─── SUPPLIED RECORDS ───

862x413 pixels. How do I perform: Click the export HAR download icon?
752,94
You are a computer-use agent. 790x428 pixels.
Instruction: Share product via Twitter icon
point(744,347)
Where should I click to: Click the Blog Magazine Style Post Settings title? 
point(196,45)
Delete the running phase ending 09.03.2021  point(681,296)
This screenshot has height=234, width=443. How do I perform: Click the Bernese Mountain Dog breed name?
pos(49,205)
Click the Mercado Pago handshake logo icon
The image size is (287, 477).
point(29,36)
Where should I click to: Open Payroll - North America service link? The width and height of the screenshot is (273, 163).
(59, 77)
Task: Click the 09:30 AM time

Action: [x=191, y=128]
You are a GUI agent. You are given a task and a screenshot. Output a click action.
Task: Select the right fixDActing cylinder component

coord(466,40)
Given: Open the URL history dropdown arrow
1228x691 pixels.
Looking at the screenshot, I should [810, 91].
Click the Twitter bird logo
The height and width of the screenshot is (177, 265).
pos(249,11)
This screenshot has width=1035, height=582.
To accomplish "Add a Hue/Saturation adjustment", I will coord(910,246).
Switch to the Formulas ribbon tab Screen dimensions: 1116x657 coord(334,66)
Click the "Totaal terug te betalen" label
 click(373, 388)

───

• **WHAT IS EXPECTED**
Copy every one of the records above without changing any character.

• **EXERCISE RESPONSE**
862x413 pixels. How do I perform: Click the export HAR download icon?
752,94
You are a computer-use agent. 790x428 pixels.
Instruction: Share product via Twitter icon
point(744,347)
Where should I click to: Click the Blog Magazine Style Post Settings title? 
point(196,45)
Delete the running phase ending 09.03.2021  point(681,296)
This screenshot has height=234, width=443. How do I perform: Click the Bernese Mountain Dog breed name?
pos(49,205)
Click the Mercado Pago handshake logo icon
The image size is (287, 477).
point(29,36)
Where should I click to: Open Payroll - North America service link? The width and height of the screenshot is (273, 163).
(59, 77)
Task: Click the 09:30 AM time

Action: [x=191, y=128]
You are a GUI agent. You are given a task and a screenshot. Output a click action.
Task: Select the right fixDActing cylinder component

coord(466,40)
Given: Open the URL history dropdown arrow
1228x691 pixels.
Looking at the screenshot, I should [810, 91].
Click the Twitter bird logo
The height and width of the screenshot is (177, 265).
pos(249,11)
This screenshot has width=1035, height=582.
To accomplish "Add a Hue/Saturation adjustment", I will coord(910,246).
Switch to the Formulas ribbon tab Screen dimensions: 1116x657 coord(334,66)
Click the "Totaal terug te betalen" label
 click(373, 388)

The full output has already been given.